One of the, perhaps in some ways, least "non-disagreeable" parts of the modern feminist social justice far-leftist "woke" western culture has been the emphasis on "consent". Which, of course, in the far-leftist world view means that women have all the power and men must be subservient slaves to whatever women say, quite particularly when she says "no".
I think that this is once again a (perhaps slightly more minor) example of "the road to hell is paved with good intentions". Yes, it's a good thing for a gentleman to respect women and not force them to do anything they don't want to do, nor be pushy. A gentleman is polite, friendly, shows good manners, and respects women. A true gentleman is someone that people (not just women, but people in general) find nice and a good person to hang around with, and that involves a lot of respect and taking into account other people's feelings and boundaries.
However, like with so many things, also here it seems to be that this whole concept of "consent" has been once again taken to its absolute extreme, to completely ridiculous extents. It's repeated and emphasized over and over, when it comes to dating and relationship advice, by pretty much all of society. "Consent" this, "consent" that, like it's by far the absolute number 1 most important part of human interaction, far far above everything else.
If she says "no", no matter what the situation, then that's it. You have to back off, immediately. Not just if you are trying to have sex with her, but in every possible situation. Even if you just wanted to casually talk about the weather, if she gives even a slight "no", then you have to immediately back off and leave her alone.

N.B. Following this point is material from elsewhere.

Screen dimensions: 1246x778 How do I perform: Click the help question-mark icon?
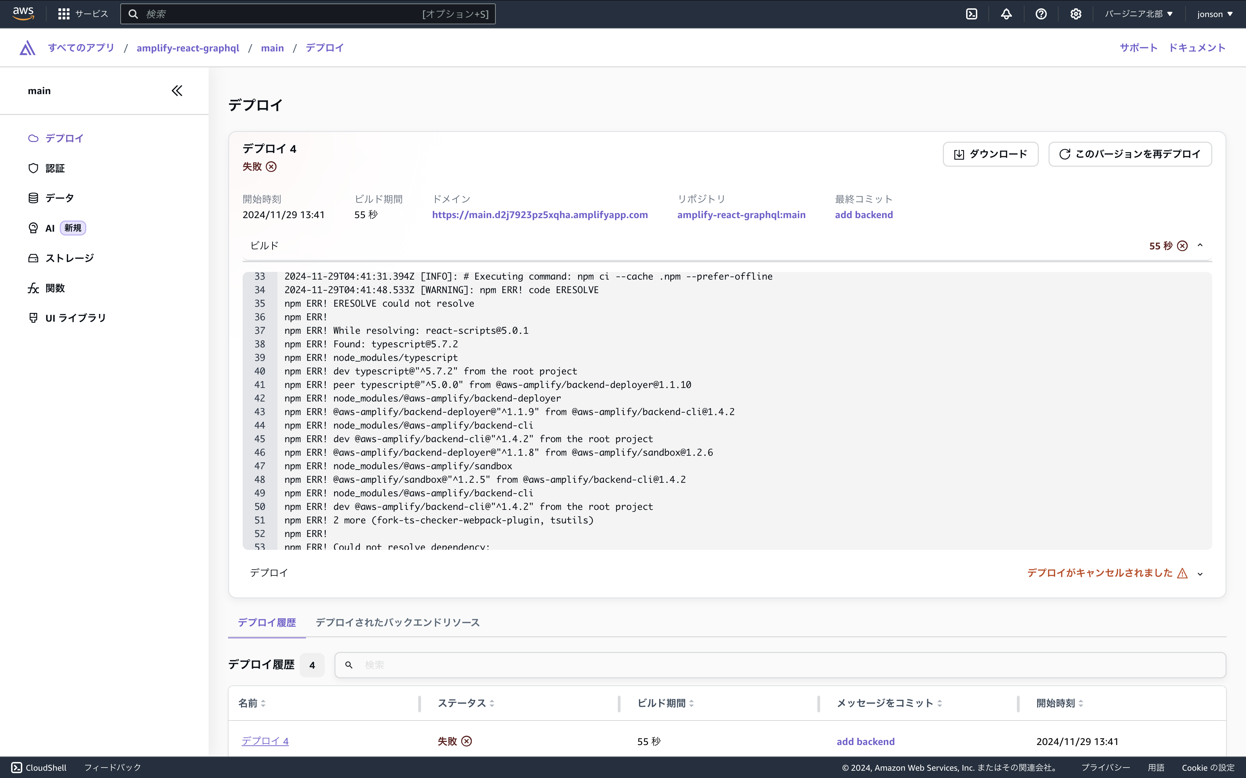1041,14
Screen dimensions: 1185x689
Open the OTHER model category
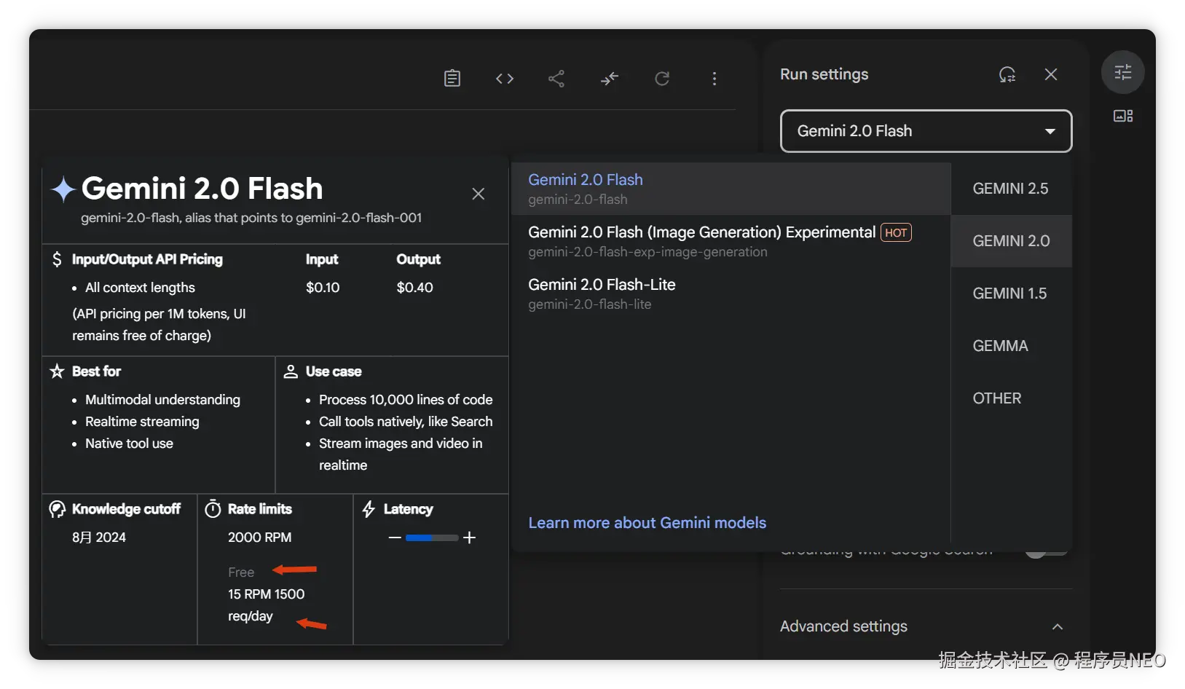pos(996,398)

You can see this kind of thing sometimes for example when some kind of "dating advice guru" says something absolutely preposterous like "you don't have to accept her rejection", most people immediately gasp in disbelief and outrage, and the guy is called an absolute loser misogynist woman-hater, who would likely rape women if he didn't end up in jail for that.
So yes, even if you would just want to chat with a woman at a bar, maybe buy her a drink, if she indicates in any way, shape or form that she isn't interested, you absolutely must back off immediately, else you are no better than a literal rapist.
I think this has created, and in increasing ways is creating, a culture that's killing romanticism and romantic relationships, especially in the west.
No matter how much people deny it, no matter how much many women deny it, most women like and are attracted to confident men. A man who exudes confidence and courage is much more appealing and attractive than a meek cowardly pushover who gives up and backs off at the first sign of trouble. This shouldn't be a controversial fact of reality (even though some people are trying really hard to make it one.)
What this exaggerated emphasis on "consent" and "immediately back off if she rejects you" is doing is that it's teaching men to look meek, submissive and cowardly pushovers who have no confidence and immediately give up at the first sign of trouble, no matter how minor.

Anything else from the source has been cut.